→ STATED EXERCISE 1
Answer from the K-means clustering page:
(a) What quantity does K-Means minimize?
(b) What two ways does it give for initializing the K centroids?
(c) What method does the code use to find the optimal K?
→ STATED EXERCISE 2
Continue the K-means clustering page, starting right after its last line of code.

··· DOCUMENT SEGMENT

Machine Learning

Clustering Algorithms

K-means clustering and anomaly detection for unsupervised learning.

K-Means Clustering

Objective Function

K-Means minimizes the sum of squared distances from each point to its assigned cluster centroid:

\[ J = \sum_{i=1}^{K} \sum_{x \in C_i} \lVert x - \mu_i \rVert^2 \]

Algorithm Steps

  1. Initialize K centroids (randomly or with k‑means++).
  2. Assign each point to the nearest centroid.
  3. Recompute centroids as the mean of assigned points.
  4. Repeat steps 2–3 until convergence (assignments stop changing).

K-Means with scikit-learn

Clustering with KMeans
from sklearn.cluster import KMeans
import matplotlib.pyplot as plt

# Find optimal K using elbow method
inertias = []
K_range = range(1, 11)

for k in K_range:
    km = KMeans(n_clusters=k, random_state=42)
    km.fit(X)

······
··· COLLECTED DATA

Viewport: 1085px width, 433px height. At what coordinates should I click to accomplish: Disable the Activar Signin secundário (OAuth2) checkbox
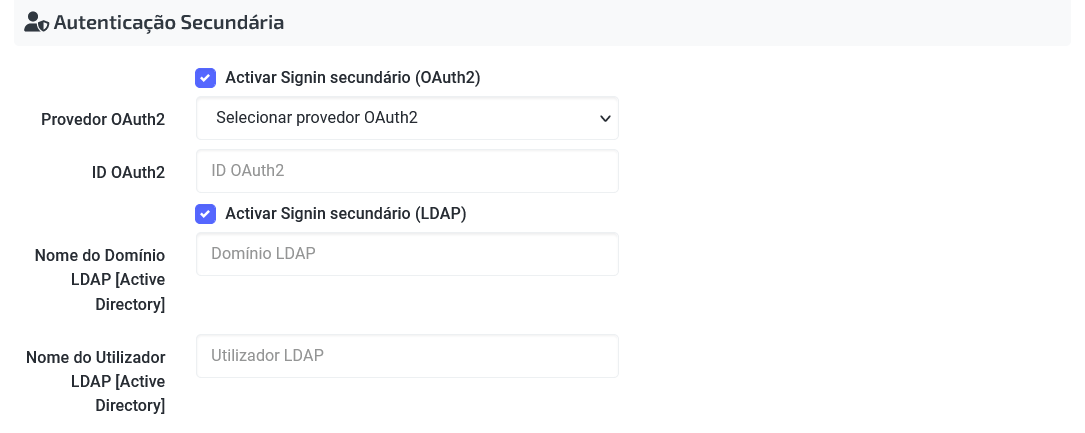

······

→ EXPECTED ANSWER 1
(a) The sum of squared distances from each point to its assigned cluster centroid.
(b) Randomly, or with k‑means++.
(c) The elbow method.

→ EXPECTED ANSWER 2
    inertias.append(km.inertia_)

plt.plot(K_range, inertias, marker="o")
plt.xlabel("K")
plt.ylabel("Inertia")
plt.title("Elbow Method")
plt.show()

# Fit final model
kmeans = KMeans(n_clusters=3, random_state=42)
clusters = kmeans.fit_predict(X)

Advanced Topics & Limitations

  • Initialization: use init="k-means++" (default in scikit‑learn) to reduce the chance of poor local minima.
  • Scaling: always scale features before K‑Means so that each dimension contributes fairly to the distance.
  • Cluster shape: K‑Means works best for roughly spherical, equally sized clusters.
  • Outliers: strongly affected by outliers; consider removing or using robust alternatives like K‑Medoids.
kmeans = KMeans(
    n_clusters=3,
    init="k-means++",
    n_init=10,
    max_iter=300,
    random_state=42
)

Anomaly Detection

Real-World Use Cases

  • Credit card fraud detection.
  • Network intrusion detection.
  • Industrial equipment fault monitoring.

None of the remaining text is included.